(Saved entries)

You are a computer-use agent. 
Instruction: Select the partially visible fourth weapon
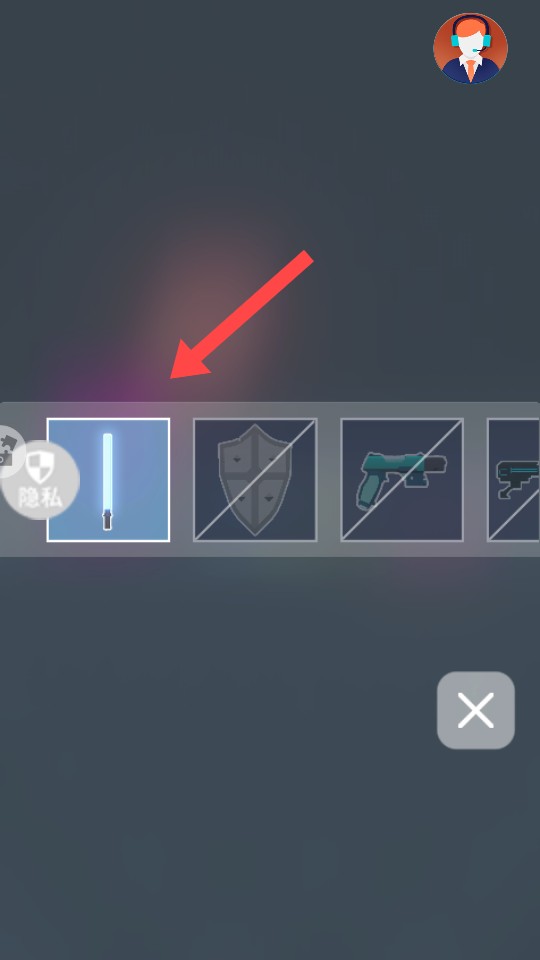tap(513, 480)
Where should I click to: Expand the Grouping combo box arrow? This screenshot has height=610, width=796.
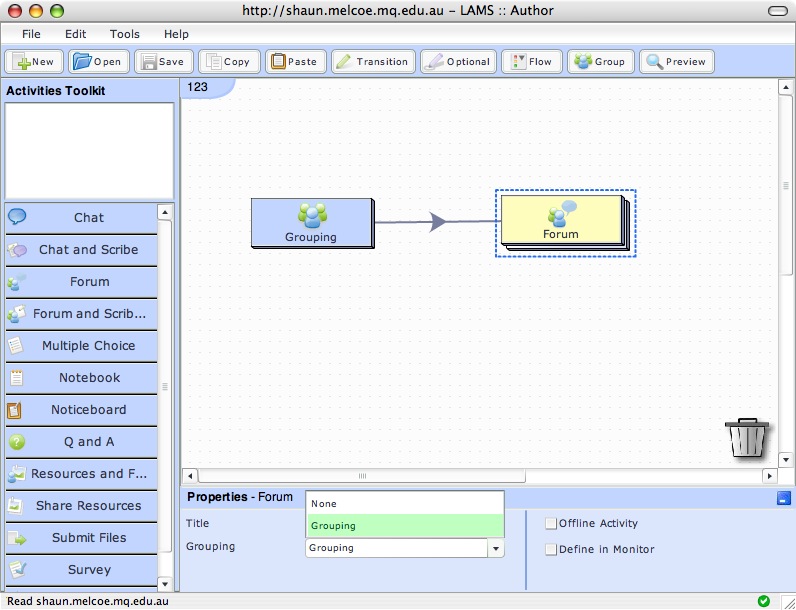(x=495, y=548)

---

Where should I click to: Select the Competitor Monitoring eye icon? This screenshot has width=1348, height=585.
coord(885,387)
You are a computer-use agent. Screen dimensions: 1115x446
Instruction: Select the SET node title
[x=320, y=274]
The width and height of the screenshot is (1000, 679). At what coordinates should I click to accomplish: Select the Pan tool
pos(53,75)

==

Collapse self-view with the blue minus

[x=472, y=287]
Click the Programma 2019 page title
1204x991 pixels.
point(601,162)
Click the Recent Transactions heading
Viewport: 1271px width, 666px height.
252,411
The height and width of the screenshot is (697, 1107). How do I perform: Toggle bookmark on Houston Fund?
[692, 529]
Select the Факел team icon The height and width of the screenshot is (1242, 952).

(Exercise description)
Look through the entries and find each line that has the string "computer". Copy those lines.

(Task solution)
You are a computer-use agent. 
You are a computer-use agent. Screen dimensions: 1115x446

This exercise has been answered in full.